Brentwood Magazine - March 2004

 Too young for love... 

...but not for a career, so says Julia Stiles

She's gorgeous, a millionaire, and about to graduate from Columbia University with a degree in English Literature. Is it any wonder Julia Stiles can't see herself getting married real soon? Despite the fact that her latest film The Prince and Me is all about falling in love with a real-life Prince Charming?

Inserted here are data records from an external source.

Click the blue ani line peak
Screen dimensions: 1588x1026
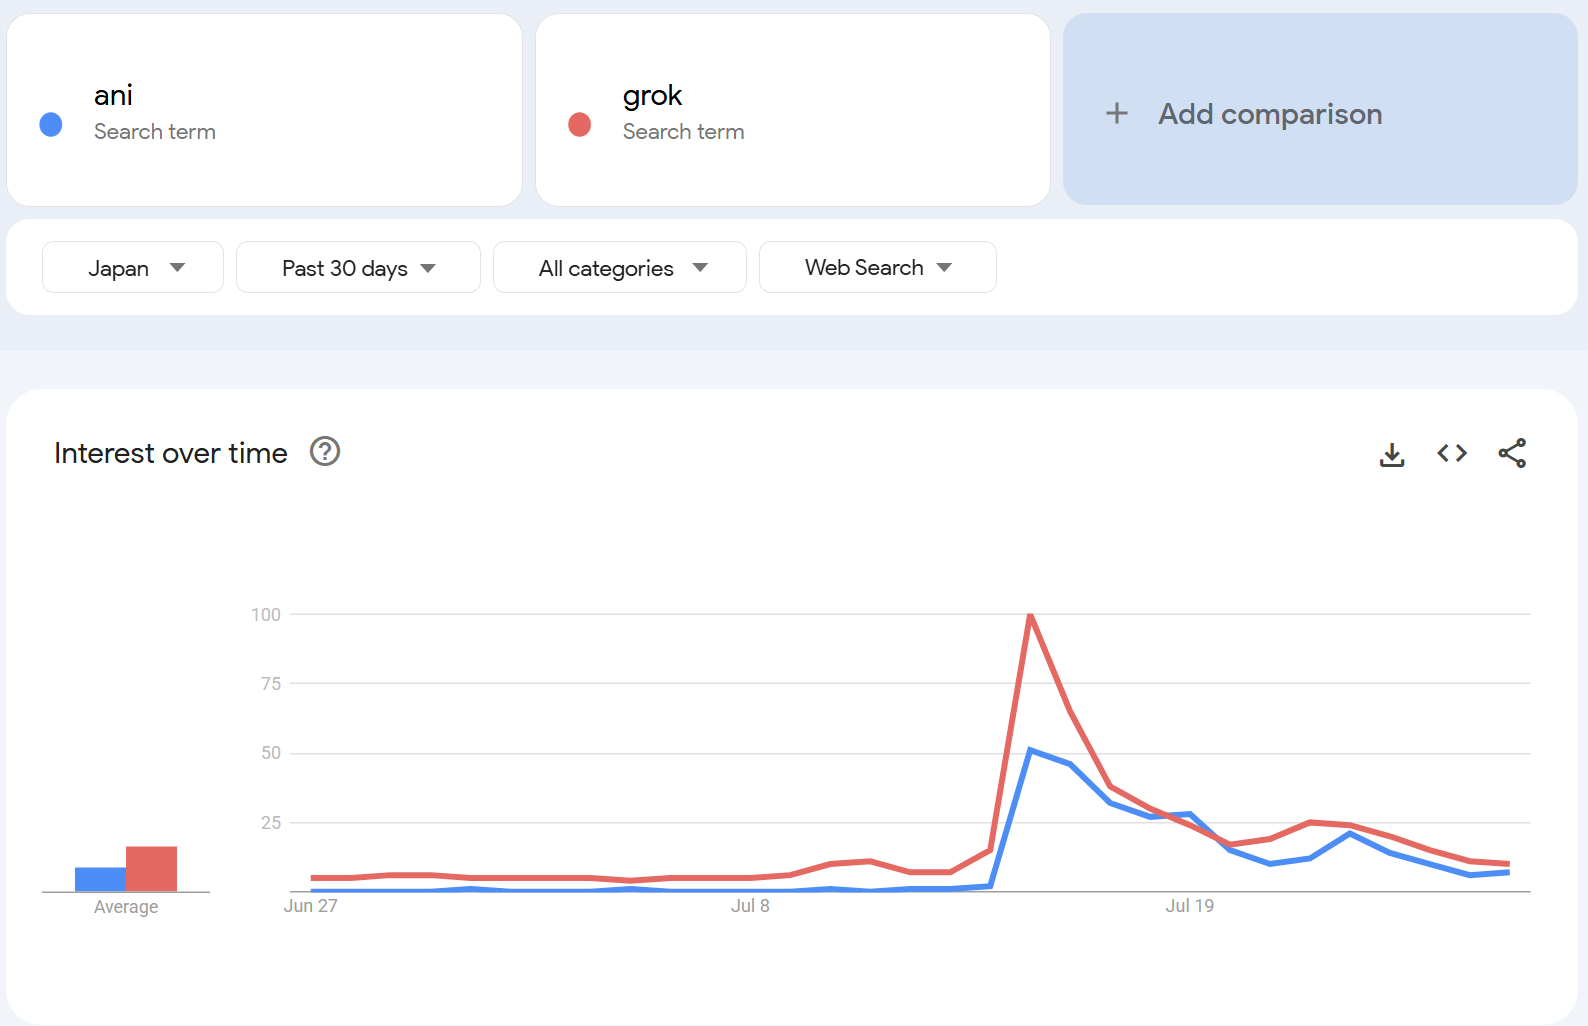click(x=1030, y=750)
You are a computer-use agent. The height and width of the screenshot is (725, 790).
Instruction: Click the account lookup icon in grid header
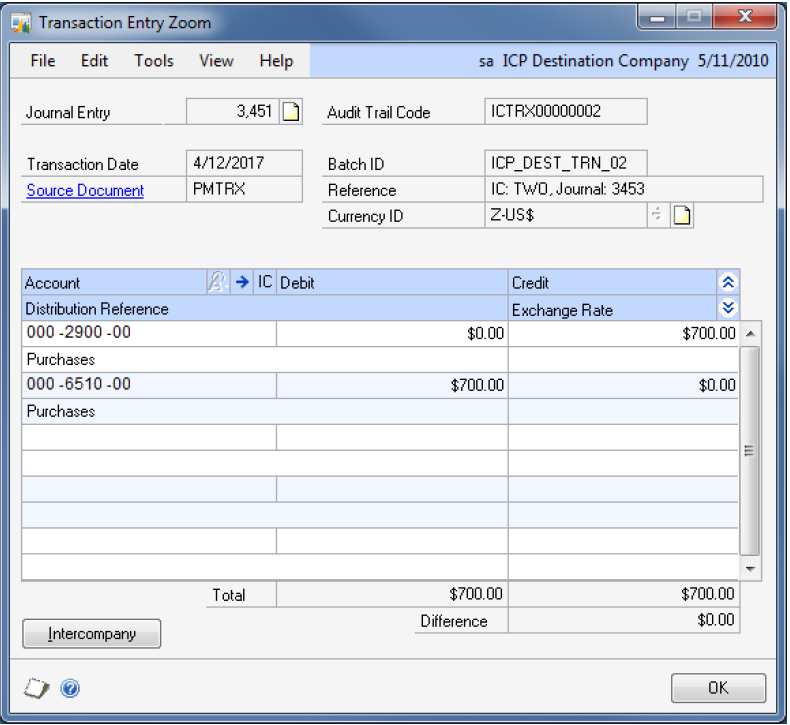[x=217, y=283]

"All of a sudden, I hear about my peers getting married, and I can't even imagine that" says the 22-year-old. "But for me, I think that it's not really an option right now. I've been very career-oriented and I try to keep my life outside of my career as full as possible, but I think that marriage is a really big decision. I hate to see people making that decision so frivolously these days." Wise words from one still so young, but Julia Stiles is a woman who has been making seriously non-frivolous decisions for years. She knew she wanted to be an actress from very early on, attending New York City's Professional Children's School while actively pursuing her career. She got her first professional work at age 12, and by 18 had her first movie hit, 10 Things I Hate About You.

Nowadays, Stiles commands more than $4 million a picture, but what demands her attention is her college curriculum. She's in her senior year and talks more about favorite authors than about the process of acting.

"I feel like when I'm in school, it helps me to be a more thoughtful person that's grounded, and it keeps my head on straight and there's a lot of things that I'm curious about that I can't learn when I'm on set," she explains happily."School is really stimulating. It has exposed me to so much literature and art that I would've never otherwise been exposed to, and it's also a nice environment to grow up in.

I feel like being in college is the leap from being a teenager to being an adult, but you can do it in a safe environment." But woven throughout her conversations on Steinbeck and Kundera is the inevitable thread of her work, which brings her thoughts back to films, theater, and acting. "Sometimes, when I am in school, I feel that it's going to hinder my acting career," Stiles admits, blushing just a little.

"I just really get a lot of joy out of acting and so, a lot of times when I sit down and write a paper, I'm thinking, 'I just want to be on stage right now,' but luckily, that hasn't been the case too much. I've found through school that I really like writing, and so I love the idea of writing something for stage.

I took a playwriting class last semester and the idea of writing something for the stage is really intriguing to me."

She'll have to search to find time to pen a play, for her plate -- between classes, exams and movie making -- is definitely a full one. Stiles not only has The Prince and Me coming to theaters this year, but Romance and Cigarettes, a musical comedy set in Brooklyn, and The Bourne Supremacy, a big action thriller will both be hitting the big screen. She's also scheduled to hit London's West End, in a new stage production of David Mamet's Oleanna, starring opposite Aaron Eckhart, in April.

"I've really, really, really been wanting to get back onstage," Stiles cheers, "and I'm going to do a production of Oleanna in the West End in London in the spring. We start rehearsals in the middle of March. That was a big goal for me, and now it is happening!"

With stage, film, writing plays, and finishing college it's no wonder marriage is low on Stiles' "to do" list. She can't get married; she's just too busy.